The mystery of the Incarnation is made more mysterious because although it was a miracle it was also a humiliation. From one point of view, what had seemed impossible – the coming together of deity and humanity in one person, the Son of God – would have been expected to result in adulation and esteem by those who heard about it, and that this amazing person then would have been given a very pre-eminent place. We know that eventually Jesus would receive the place of honour from the Father at the ascension, but before then it was one stage of humiliation after another.

Having said that it was a mystery, we can also see that the biblical description is very matter-of-fact, which could seem surprising given its importance. We might have wished that Matthew had given more details in his brief account of this incredible event. Instead he begins, ‘Now the birth of Jesus Christ took place in this way.’ Yet we must admit that the Bible is very matter-of-fact in how it describes important events. This is how the week of creation is described in Genesis 1. It is also how the story of the Day of Pentecost is told in Acts 2. And we know it is how the Bible describes the Day of Judgement. The fact is, a real miracle requires no exaggeration. Instead, the policy on such occasions is, Say it as it is. 

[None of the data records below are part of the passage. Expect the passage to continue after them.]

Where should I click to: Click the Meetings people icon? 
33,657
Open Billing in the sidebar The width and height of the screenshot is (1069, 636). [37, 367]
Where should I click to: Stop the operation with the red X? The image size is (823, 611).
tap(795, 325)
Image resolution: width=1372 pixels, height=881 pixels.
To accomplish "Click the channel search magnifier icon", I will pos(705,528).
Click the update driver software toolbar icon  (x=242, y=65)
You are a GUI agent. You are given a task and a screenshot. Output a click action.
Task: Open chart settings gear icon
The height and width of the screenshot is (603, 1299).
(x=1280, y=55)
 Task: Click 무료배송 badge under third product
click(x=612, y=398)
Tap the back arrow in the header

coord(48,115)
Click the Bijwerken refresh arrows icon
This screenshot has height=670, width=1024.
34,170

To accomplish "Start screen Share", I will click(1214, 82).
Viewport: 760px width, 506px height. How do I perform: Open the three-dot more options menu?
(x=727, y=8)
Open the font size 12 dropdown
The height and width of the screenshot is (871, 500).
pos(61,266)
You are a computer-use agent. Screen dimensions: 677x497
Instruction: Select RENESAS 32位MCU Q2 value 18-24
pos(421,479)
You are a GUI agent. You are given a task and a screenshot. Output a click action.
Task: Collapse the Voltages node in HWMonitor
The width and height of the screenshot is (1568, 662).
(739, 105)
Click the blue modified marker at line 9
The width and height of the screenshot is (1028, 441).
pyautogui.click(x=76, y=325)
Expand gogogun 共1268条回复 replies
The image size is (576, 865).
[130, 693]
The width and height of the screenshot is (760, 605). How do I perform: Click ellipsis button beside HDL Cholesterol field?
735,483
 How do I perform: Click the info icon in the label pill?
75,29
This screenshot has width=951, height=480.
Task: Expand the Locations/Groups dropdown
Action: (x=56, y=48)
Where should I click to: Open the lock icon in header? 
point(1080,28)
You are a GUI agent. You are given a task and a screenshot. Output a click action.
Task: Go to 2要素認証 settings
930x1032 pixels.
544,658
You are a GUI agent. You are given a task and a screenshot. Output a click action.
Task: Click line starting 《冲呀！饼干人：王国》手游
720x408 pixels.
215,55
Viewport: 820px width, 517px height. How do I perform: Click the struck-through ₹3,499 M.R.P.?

Of course, we can also see that Matthew can pack a lot into a sentence. When he wrote, ‘Now the birth of Jesus Christ took place in this way,’ he is saying, ‘Now the birth of Jesus the Messiah took place in this way.’ Two details of this statement can be pointed out. First, the word translated ‘birth’ is not the usual word for birth. Instead it is a word that points to origins, so it looks as if Matthew is pointing out to his readers that the way Jesus came into the world was different. Second, with regard to him calling Jesus the Messiah, one would expect his readers to say to themselves something like this: ‘All the details of the Messiah are given to us in the Old Testament. What does the Old Testament say about his birth?’